- TEXT TO READ:
▶

SCAMP is one of the most complicated civilian instruments ever installed on a US Navy submarine. Its installation required the coordinated efforts of personnel from LDEO, Johns Hopkins Applied Physics Lab, Electric Boat, HMRG and Norfolk Naval Shipyard Divers and the unfailing cooperation of the Navy personnel of USS Hawkbill, Submarine Squadron One, and COMSUBPAC. Fabrication, installation and testing of the SeaMARC-type swath system and data logging computers and testing and installation of the sub-bottom profiler were funded entirely by the NSF Arctic Program. Additional support from the Geological Survey of Canada and the Palisades Geophysical Institute funded acquisition of the sub-bottom profiler and some engineering work. The Norwegian Petroleum Directorate is assisting with support for data acquisition and processing.
While the geophysical objectives of the cruise were focused on the ultra-slow spreading Gakkel Ridge, data were collected continuously during all phases of the program, including along the cross-Arctic transit, and over portions of the Alpha-Mendeleyev Ridge, the Lomonosov Ridge, and the Chukchi Cap. These data sets provide the first 3-D characterization of these features, significantly increasing the geologic database for the Arctic Basin. The data collected by SCAMP while crossing the Arctic Ocean provides a geophysical cross-section from the North American continent to the Nansen Basin. The five day survey of the Gakkel mid-ocean ridge, the slowest spreading center on the planet, has produced swath bathymetry, sidescan, sub-bottom, and gravity data for 100km across-axis and 280km along-axis from 86 N 30 W to 86.5 N 75 W . The Atlantic-Pacific frontal survey over the Alpha-Mendeleyev Ridge has provided multiple crossings of the ridge crest along the eastern portion of the ridge. The two phase SHEBA ice survey and the final exit from the Arctic covered the northern edge and western edges of the Chukchi Cap.
Plans for the 1999 SCICEX cruise include extending the continuous bathmetric mapping along the axis of the Gakkel Ridge, detailed mapping over segments of the Lomonosov Ridge, survey of the Chukchi Borderland for iceberg scours and mapping along the northern Alaskan continental slope. These data will provide the means to understand the development of the Arctic Ocean basin as well as supporting other long-term objectives for Arctic science, including seafloor sampling.
A quick inventory was undertaken of known data sets that could figure in the construction of the digital data base. This inventory was partitioned geographically, representing availability within the EEZ's of the six coastal states and the three High Seas zones (Figure 11). It seems reasonable to assume that public domain data sets exist within all partitions, and that they will be freely available for use in the most appropriate fashion; these data sets are obtainable from data centres, or directly from originating institutions.
Proprietary data sets appear to exist in several areas, however a consensus emerged that if these were to figure in the compilation, they would be used only in the EEZ's of the owner states.

◀

- Data on target coordinates:

▶

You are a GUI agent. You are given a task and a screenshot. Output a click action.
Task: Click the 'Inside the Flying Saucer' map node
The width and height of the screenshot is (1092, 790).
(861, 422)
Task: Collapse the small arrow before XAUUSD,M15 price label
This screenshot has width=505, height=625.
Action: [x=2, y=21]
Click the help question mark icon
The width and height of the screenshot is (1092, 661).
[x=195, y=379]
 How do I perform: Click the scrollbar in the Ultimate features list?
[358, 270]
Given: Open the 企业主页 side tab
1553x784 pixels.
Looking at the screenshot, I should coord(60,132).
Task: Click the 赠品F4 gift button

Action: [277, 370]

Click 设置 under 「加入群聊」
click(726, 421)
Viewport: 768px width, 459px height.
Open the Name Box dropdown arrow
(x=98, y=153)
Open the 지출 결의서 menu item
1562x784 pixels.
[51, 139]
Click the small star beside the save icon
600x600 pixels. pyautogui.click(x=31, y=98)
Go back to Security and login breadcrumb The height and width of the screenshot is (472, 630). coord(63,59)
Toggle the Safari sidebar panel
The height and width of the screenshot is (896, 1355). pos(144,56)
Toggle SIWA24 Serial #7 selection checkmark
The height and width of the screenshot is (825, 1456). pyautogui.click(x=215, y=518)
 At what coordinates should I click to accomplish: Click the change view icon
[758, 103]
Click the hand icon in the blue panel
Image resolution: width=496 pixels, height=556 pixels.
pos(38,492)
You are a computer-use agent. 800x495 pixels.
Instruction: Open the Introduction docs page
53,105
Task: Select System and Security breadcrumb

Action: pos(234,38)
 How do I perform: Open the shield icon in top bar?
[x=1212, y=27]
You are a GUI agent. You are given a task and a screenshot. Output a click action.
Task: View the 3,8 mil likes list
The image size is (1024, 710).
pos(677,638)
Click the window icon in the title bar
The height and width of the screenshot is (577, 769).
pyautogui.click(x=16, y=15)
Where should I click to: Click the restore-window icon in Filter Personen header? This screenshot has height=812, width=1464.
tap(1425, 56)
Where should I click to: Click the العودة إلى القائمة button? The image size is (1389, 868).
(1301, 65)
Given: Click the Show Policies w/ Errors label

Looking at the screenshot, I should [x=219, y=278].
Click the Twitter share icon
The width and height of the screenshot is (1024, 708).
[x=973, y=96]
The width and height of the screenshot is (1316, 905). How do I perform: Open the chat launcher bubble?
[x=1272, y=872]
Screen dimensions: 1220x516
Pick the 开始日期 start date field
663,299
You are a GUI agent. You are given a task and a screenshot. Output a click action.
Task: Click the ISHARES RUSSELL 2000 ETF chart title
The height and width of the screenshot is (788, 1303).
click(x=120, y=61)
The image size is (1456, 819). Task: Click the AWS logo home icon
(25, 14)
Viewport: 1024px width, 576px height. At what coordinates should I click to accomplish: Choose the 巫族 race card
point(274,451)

◀

- PROBLEM DETAILS: Write out the passage on Arctic seafloor mapping, beginning at the words "SCAMP is one" and stopping after the words "acquisition and processing.". This data has no role in the work here.

- ANSWER TO THIS EXERCISE:
SCAMP is one of the most complicated civilian instruments ever installed on a US Navy submarine. Its installation required the coordinated efforts of personnel from LDEO, Johns Hopkins Applied Physics Lab, Electric Boat, HMRG and Norfolk Naval Shipyard Divers and the unfailing cooperation of the Navy personnel of USS Hawkbill, Submarine Squadron One, and COMSUBPAC. Fabrication, installation and testing of the SeaMARC-type swath system and data logging computers and testing and installation of the sub-bottom profiler were funded entirely by the NSF Arctic Program. Additional support from the Geological Survey of Canada and the Palisades Geophysical Institute funded acquisition of the sub-bottom profiler and some engineering work. The Norwegian Petroleum Directorate is assisting with support for data acquisition and processing.